Reality Check- It's Disney's turn to have one. Their numbers have been robust and inflated for a years. During that time, they created a massive resort with numerous rides, shows, hotels, restaurants, and other attractions. Money was no object, and no expense was spared in their attempt to provide the perfect theme park experience. It's the very thing that makes Disney successful that will cause problems for them. Revenue sunk last year, hotel bookings decreased. Money is now officially an object for Disney, and the cost of running the Orlando resort isn't pretty. The reality is that people will cut back on their vacation spending for a while, and Disney simply will cost too much, even with the discounts...for many. My prediction is this, Disney may find a way to keep attendance stable with discounts, but their bottom line will take a serious beating, and their market share will not increase. Look for more cuts in Mouseland, at least until people have the money to go again.
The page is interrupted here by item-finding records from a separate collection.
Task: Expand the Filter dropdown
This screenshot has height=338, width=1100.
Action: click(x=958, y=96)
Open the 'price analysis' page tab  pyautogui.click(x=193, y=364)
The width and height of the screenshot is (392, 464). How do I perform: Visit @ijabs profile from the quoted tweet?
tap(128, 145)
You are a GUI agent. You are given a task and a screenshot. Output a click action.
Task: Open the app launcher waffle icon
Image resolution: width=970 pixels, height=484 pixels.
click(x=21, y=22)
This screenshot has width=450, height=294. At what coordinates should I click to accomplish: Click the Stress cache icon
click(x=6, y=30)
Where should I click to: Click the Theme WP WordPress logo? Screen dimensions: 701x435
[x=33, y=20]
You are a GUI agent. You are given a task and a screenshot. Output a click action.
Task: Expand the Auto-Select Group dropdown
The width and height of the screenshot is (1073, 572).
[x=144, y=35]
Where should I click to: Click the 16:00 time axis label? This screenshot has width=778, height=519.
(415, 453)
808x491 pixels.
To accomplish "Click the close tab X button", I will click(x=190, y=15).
Golden Oppurtunity- Universal Orlando's Super Bowl promotion was a master stroke, and it's an example of what parks should be doing to get the people's attention. Amongst all of the potential carnage that may happen in Orlando this year, Universal is in the best position to gain market share. The new ride this year coupled with the coming soon Harry Potter attractions gives them the most potential to gain market share in the precious Orlando market, and while they do have a large property to run, it's nowhere near the cost of Disney's, and remember...money is now an object in Orlando.
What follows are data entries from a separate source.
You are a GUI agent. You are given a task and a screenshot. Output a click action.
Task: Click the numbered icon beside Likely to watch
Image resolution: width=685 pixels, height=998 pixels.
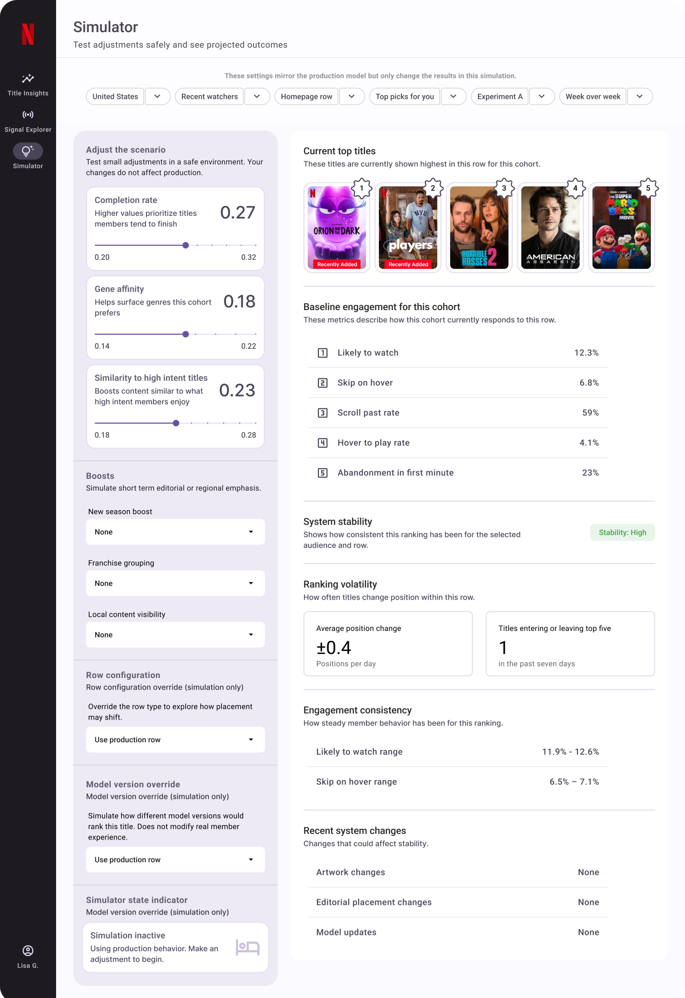[322, 353]
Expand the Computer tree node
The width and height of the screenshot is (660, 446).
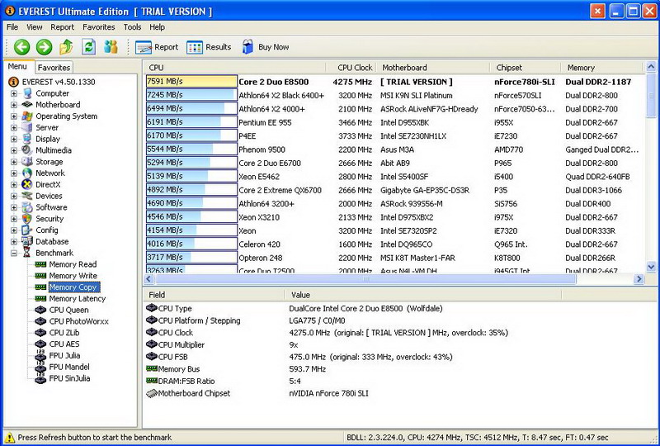pos(14,93)
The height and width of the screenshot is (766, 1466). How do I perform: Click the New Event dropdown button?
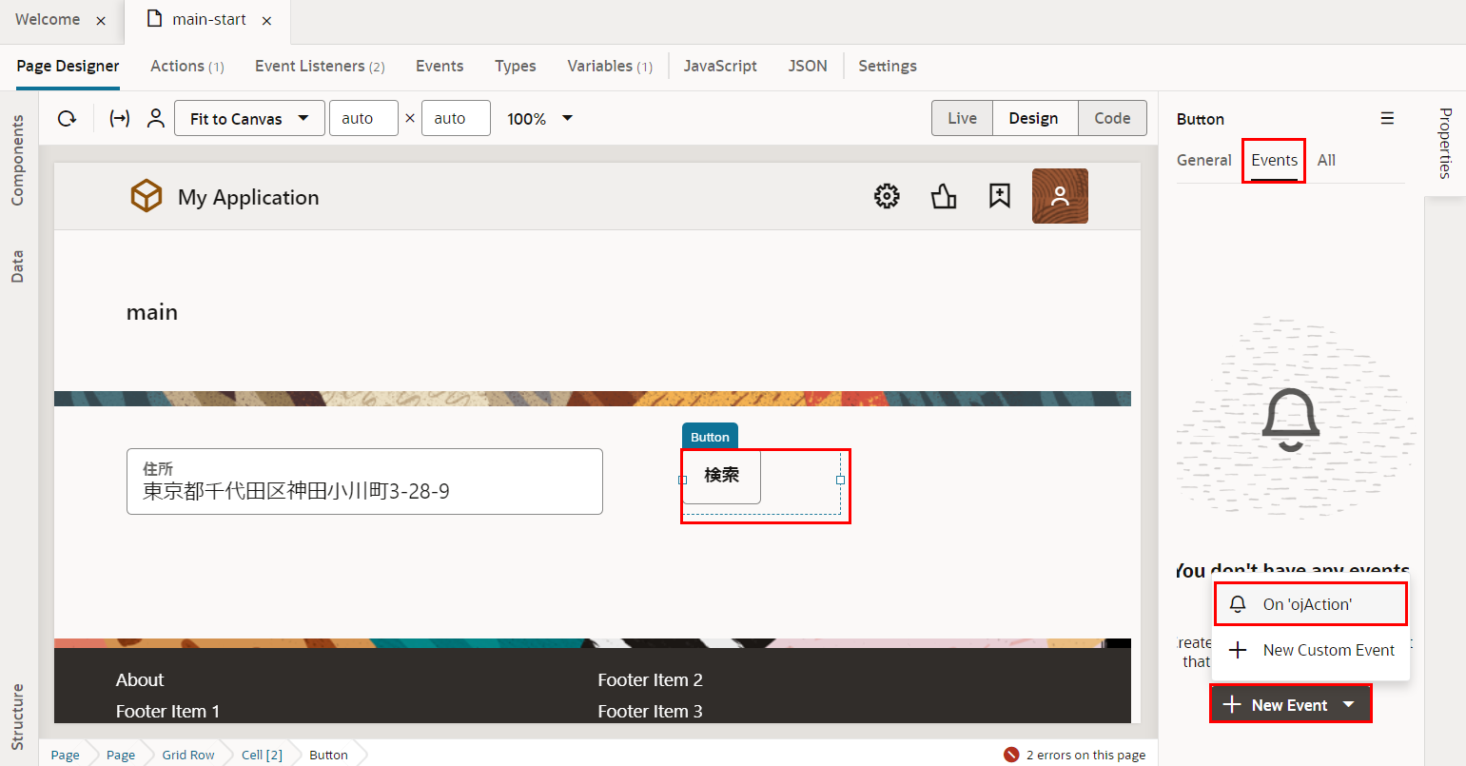1289,705
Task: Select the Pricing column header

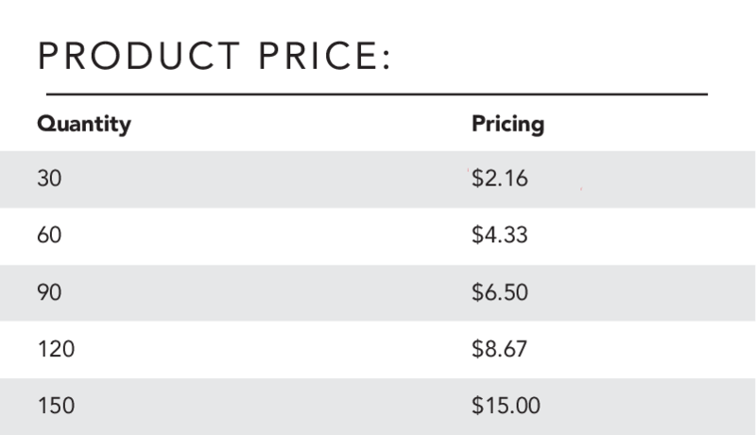Action: (x=508, y=125)
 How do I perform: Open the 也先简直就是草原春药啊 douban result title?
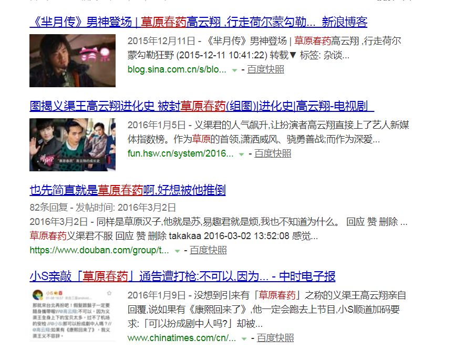pos(128,190)
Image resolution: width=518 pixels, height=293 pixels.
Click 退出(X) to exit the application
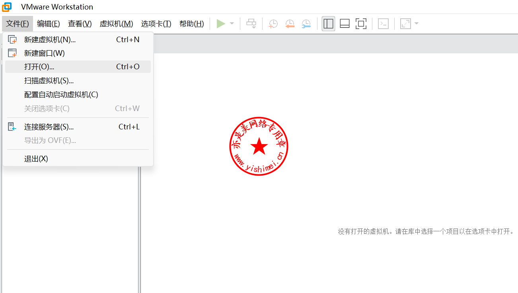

Like a Rock- Like them or not, Cedar Fair knows how to run an amusement park. They use good old fashioned thrills, manage and maintain their parks well, spend their money wisely, and always provide a return to their investors. Their flagship parks, Cedar Point and Kings Island, have an almost cultlike following of fans and a huge amount of passholders. Canada's Wonderland has a virtual monopoly in the great north, and many of their parks are building new attractions for the coming year. Diamondback at Kings Island will be a huge hit, providing a boost in attendance and revenue. Prowler at Worlds of Fun will be a big crowd pleaser, and the park will benefit handsomely from the new coaster and those budget minded families who come to ride it. The mothership Cedar Point will probably break even. They don't have a new ride this year and may have some trouble with some of those hotel rooms, but the army of passholders and the regional visitors will come through for them like they always do. The staycationers..if you will James...will also visit.
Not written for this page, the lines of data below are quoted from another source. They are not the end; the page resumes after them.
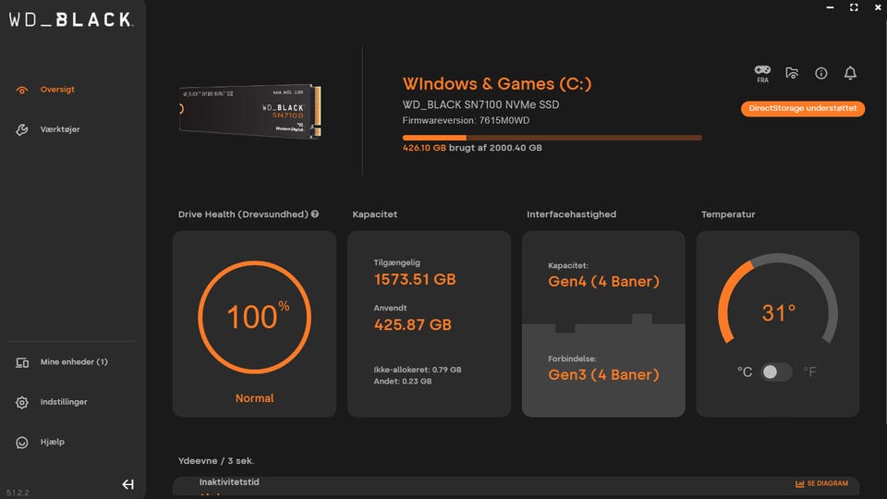887x499 pixels.
Task: Click the gaming mode controller icon
Action: [762, 71]
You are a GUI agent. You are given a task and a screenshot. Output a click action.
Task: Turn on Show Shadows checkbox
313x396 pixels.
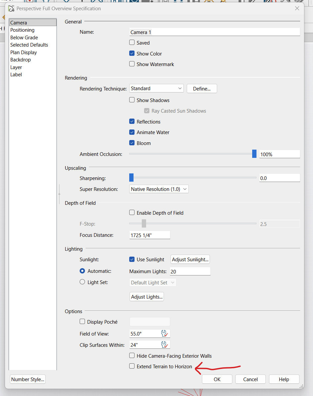point(132,100)
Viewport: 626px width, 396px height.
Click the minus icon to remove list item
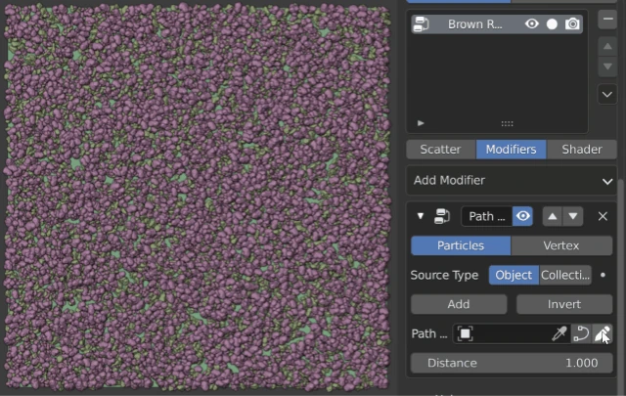tap(606, 20)
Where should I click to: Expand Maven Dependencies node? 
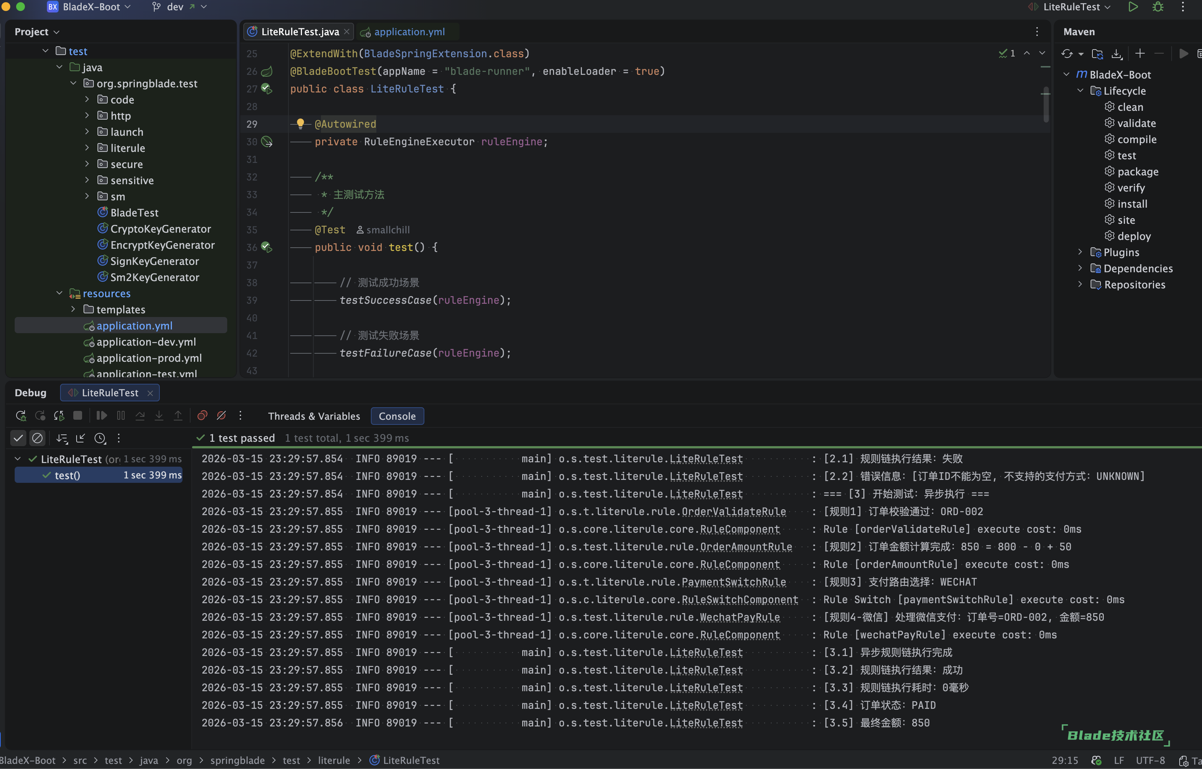1080,268
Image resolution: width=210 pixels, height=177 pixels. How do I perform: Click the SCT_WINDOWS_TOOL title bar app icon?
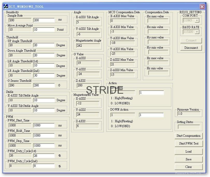point(6,6)
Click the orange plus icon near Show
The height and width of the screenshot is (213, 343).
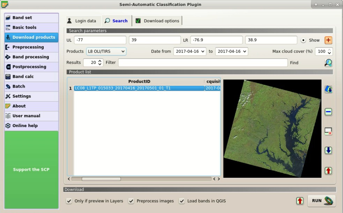click(328, 40)

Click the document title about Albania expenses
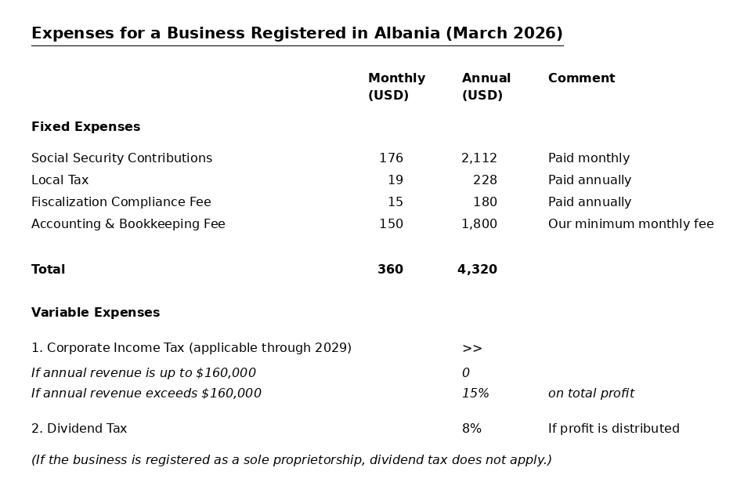[x=297, y=33]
No Guts, No Glory- The winner of the golden goose award for 2009 goes to Six Flags. The question is this...will they strangle her or let her lay the golden egg. Six Flags has parks in 10 of the biggest metro areas in the country...full of budget minded leisure seekers looking for a closer form of entertainment. With aggressive marketing, discounts, and an improved product, they could see a huge increase in all major categories, including market share. Time will tell if they are willing to put up the fight and reap the spoils, or if they will cut and run, duck and cover. If they do the latter, they will fall on their face, and parks like Kentucky Kingdom and The Great Escape will be in serious trouble.